Metadata Syncing Details
================
When a registration is made public on the OSF the platform will start sending syncing requests to Pigeon to sync
metadata with it's Internet Archive item.
There are two types of metadata being sent from OSF registrations, typical registration metadata which is set once on
creation and editable metadata which changes continually as registrations are edited. Here is the list of attributes
that are synced with IA and their implementation details:
- Metadata set once on creation:
- publisher
- Should always be set to "Center for Open Science"
- This is an IA recommended keyword.
- creator
- These are the biblographic contributors for a registration.
- This is an IA recommended keyword.
- date
- The date the registration was registered.
- This is an IA recommended keyword.
- osf_registry
- This is the title of the Registration Provider for each registration.
- IA recommended we add the `osf_` prefix to this to assert our brand.
- osf_registration_schema
- This is the title of the registration schema used.

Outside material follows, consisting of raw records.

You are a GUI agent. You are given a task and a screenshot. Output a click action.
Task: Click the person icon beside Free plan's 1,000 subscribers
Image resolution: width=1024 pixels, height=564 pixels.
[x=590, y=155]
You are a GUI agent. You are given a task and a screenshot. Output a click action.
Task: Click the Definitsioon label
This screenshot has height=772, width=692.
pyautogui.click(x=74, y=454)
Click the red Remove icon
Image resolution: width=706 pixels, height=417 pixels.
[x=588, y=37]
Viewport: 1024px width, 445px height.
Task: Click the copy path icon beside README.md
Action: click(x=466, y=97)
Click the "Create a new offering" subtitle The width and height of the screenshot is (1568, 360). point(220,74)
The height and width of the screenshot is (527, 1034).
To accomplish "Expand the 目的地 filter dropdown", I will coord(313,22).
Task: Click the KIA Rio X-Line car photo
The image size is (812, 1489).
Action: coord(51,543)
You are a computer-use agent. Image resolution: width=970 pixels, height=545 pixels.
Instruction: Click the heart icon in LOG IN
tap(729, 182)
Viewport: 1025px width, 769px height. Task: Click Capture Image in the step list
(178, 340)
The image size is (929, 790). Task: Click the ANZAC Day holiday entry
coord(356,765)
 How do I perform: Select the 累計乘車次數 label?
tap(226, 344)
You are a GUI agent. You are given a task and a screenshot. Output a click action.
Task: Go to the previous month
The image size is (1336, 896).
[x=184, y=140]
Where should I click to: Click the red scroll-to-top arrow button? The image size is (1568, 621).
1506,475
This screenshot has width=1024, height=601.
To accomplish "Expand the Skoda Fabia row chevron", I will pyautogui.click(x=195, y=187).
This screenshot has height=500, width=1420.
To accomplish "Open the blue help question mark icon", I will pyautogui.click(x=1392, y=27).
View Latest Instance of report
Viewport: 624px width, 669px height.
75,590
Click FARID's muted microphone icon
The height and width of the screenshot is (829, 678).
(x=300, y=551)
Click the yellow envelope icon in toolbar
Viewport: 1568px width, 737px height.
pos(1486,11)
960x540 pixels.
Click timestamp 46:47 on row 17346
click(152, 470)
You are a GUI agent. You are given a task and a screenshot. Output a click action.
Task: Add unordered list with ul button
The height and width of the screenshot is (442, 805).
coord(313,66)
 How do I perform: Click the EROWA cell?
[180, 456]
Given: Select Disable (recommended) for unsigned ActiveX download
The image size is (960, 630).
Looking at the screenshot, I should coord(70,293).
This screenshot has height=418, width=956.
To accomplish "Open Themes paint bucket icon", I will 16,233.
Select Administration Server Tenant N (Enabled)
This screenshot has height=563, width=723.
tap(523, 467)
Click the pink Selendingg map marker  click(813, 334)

- IA recommended we add the `osf_` prefix to this to assert our brand.
- osf_registration_doi
- This is the DOI of the registration that has been archived, this is not a DOI reffering to any
other published article or document, that is the `article_doi`
- IA recommended we add the `osf_` prefix to this to assert our brand.
- source
- A url to the OSF registration
- This is an IA recommended keyword.
- parent
- A link to any parent registrations linked to that item
- children
- A link to any child registrations/components linked to that item
- Editable Metadata (synced continually)
- title
- This is the registration's title
- description
- This is the registration's description.
- osf_category
- This is the registration's category.
- IA recommended we add the `osf_` prefix to this to assert our brand.
- osf_subjects
- These are a list the titles of a registration's subjects, usually the scientific discipline that registration.
- IA recommended we add the `osf_` prefix to this to assert our brand.
- osf_tags
- These are a list of tags to aid in the searchability of the registration.
- IA recommended we add the `osf_` prefix to this to assert our brand.
- article_doi
- This is a user created DOI that is supplemental to the registration, not a DOI created for that archived
registration, that is the `osf_registration_doi`
- license
- This is a url to the license for the registration if it has one.
- affiliated_institutions
- A list titles of the institutions affiliated with the registration.
JSON/XML Metadata Details
================
Each archived registration includes four json files and one xml file with metadata pertaining to the archived registration, these files
are:
- registration.json
- General metadata for the registration, title, description and links to all public relationships.
- wiki.json
- The text and metadata details associated with that registration's wiki.
- contributors.json
- The list of contributors to the registration including extra information about their ORCID identifiers and
affiliated institutions.
- logs.json
- A list of all that registrations logs.
- schema_responses.json
- A list of all the registration's schema responses.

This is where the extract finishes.